[uptown]

Okay, let's connect some dots about you.

Your name is Gary LosHuertos

You look like this: http://yfrog.com/0irajuj

Gender: Male

Astrological Sign: Scorpio

Industry: Consulting

Occupation: Software Engineer

Location: New York : NY : United States

You have a blog hosted on BlogSpot from which this article came.

You send tweets from @gloshuertos where you promoted this story.

Your twitter account lists a latitude/longitude address of 27.109827,-82.308136 which is in Venice, Florida. One of your oldest tweets mentions that you're on your way to Gainsville, Florida.

https://twitter.com/#!/gloshuertos/status/1267758656

Only one Gary LosHuertos comes up on LinkedIn, but this person used to work in Gainsville Florida, so it's reasonable to assume this person may be you.

http://www.linkedin.com/pub/gary-loshuertos/11/68/aa0

The interesting thing about that LinkedIn profile is that it lists your current employer as Amazon.com. From your blog post, you mentioned the following:

"This was somewhat puzzling. Did they receive the first message? I logged into their accounts, and surely enough, they had. One of them was even on Amazon.com, which I had warned about in my first message. I targeted him first: I opened up his Amazon homepage, identified something he had recently looked at, and then sent him a "no, seriously" message on Facebook from his account including the fun fact about his music choices."

So what you're telling us is that you used a user account of a customer of your current employer to login as that person, spy on their purchases, then logged to their Facebook account and send them messages about his customer information?

You're entering into a world of hurt if Amazon catches wind of this.

[gloshuertos]

Wait a second.

You're saying I shouldn't bash my employer on a public blog and then submit it to another public website?

OMG

Really you didn't dig deep enough.

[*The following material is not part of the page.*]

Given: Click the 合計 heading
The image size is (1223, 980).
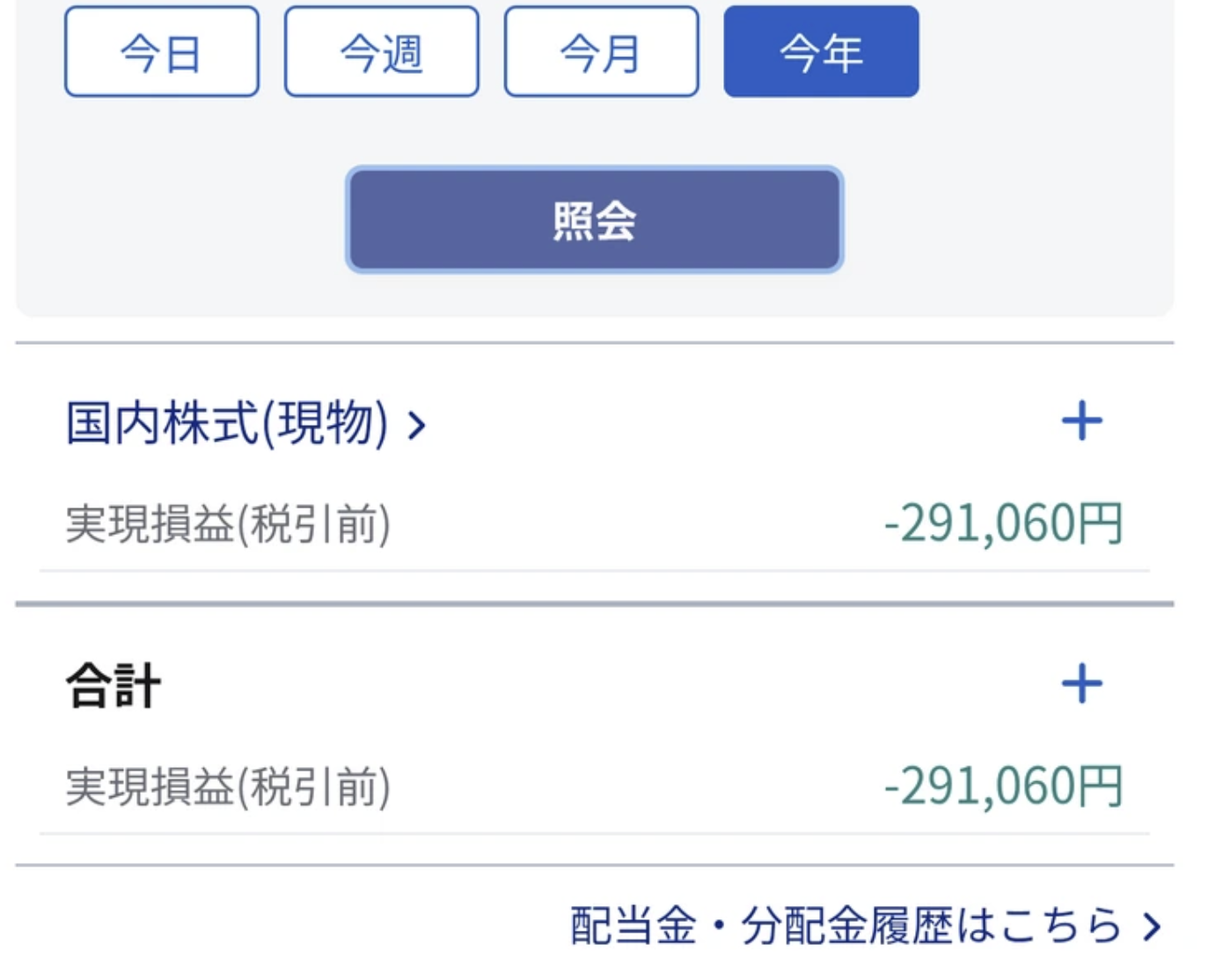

Googling my name pulls up an email with my current employer in it. I don't work for Amazon anymore.

[uptown]

It's reassuring to know that you wait until you're employed by somebody else before violating your previous employer's privacy policies.

[jrockway]

Amazon is violating its own privacy policy by allowing users to interact with its site insecurely.

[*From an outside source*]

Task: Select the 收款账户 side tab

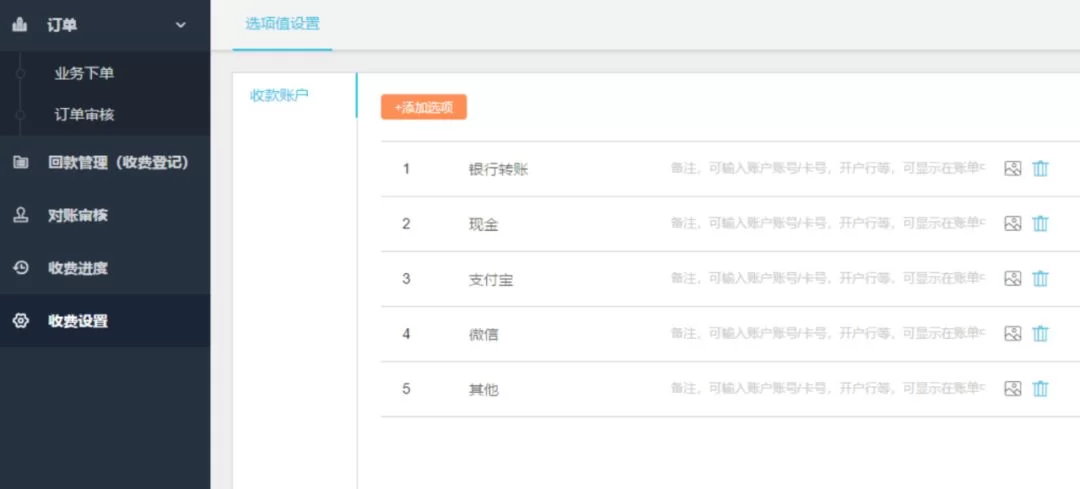Action: coord(279,96)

Two wrongs do not make a right, but when you can implement a technical measure to protect your users from rogue ex-employees, you should do it. A legal contract does not prevent data loss, it merely allows you to punish the person who stole the data. SSL prevents the data loss in the first place.

[docgnome]

What? Unless he is still bound by some Amazon NDA or something, what difference does it make if he violates the policies of someone he no longer works for?

[mcknz]

I don't agree with killing the messenger here. His activity is in a decidedly gray area, but I think the results and discussion are valuable.

[jhancock]

This is valuable discussion but not to the HN audience as we already get it. There are some tough laws that can be applied to his behavior. I don't know what the odds are of getting caught into a criminal prosecution, but you don't want to spend the next 10 years of your life dealing with the fallout of a blog post.

[Uhhrrr]

It is certainly interesting news to me that 5 out of 5 random users won't change their habits, even after someone provably breaks into their account and tells them how to avoid it in the future.

[uxp]

The article isn't clear, but it sounds like the author used firesheep the second time to see if the users changed their habits.

Most people already know that if someone gets a hold of their account, and they already have access to it, to change the password. For this particular situation, they don't know about the whole SSL thing. It took me nearly 20 minutes to explain what a session was to my very non-technical girlfriend 2 days ago. Most people are very unsure of following directions from an untrusted source on the internet, even if they are very trusting of strangers on the internet. Most users are aware of Phishing scams as a general strategy. There is a good possibility they changed their passwords, since that is what they already know, but that particular solution doesn't work all that well for this scenario.

[gilgad13]

I'd like to think that the point of your investigation isn't so much that Amazon will be pissed, but, "Look at how much we were able to find out about a random guy through just his username and blog post"

I think most users have already accepted that information previously considered private is now available to most of the world. The step from anonominity to the information posted above is a hell of a lot more scary than from the information posted above to someone knowing your current location.

I know that the point of the article was that the author was able to log into random users accounts, but the scary part was supposed to be that the author knew exactly who and where they are. But when they give away information like the above on a regular basis, I honestly think users could care less.

[scalyweb]

Hey...I'm in Venice! I run out in that area on trails in Myakka everyday. I certainly hope you don't assume all of us Venetians to be as abusive about privacy as Senor LosHuertos.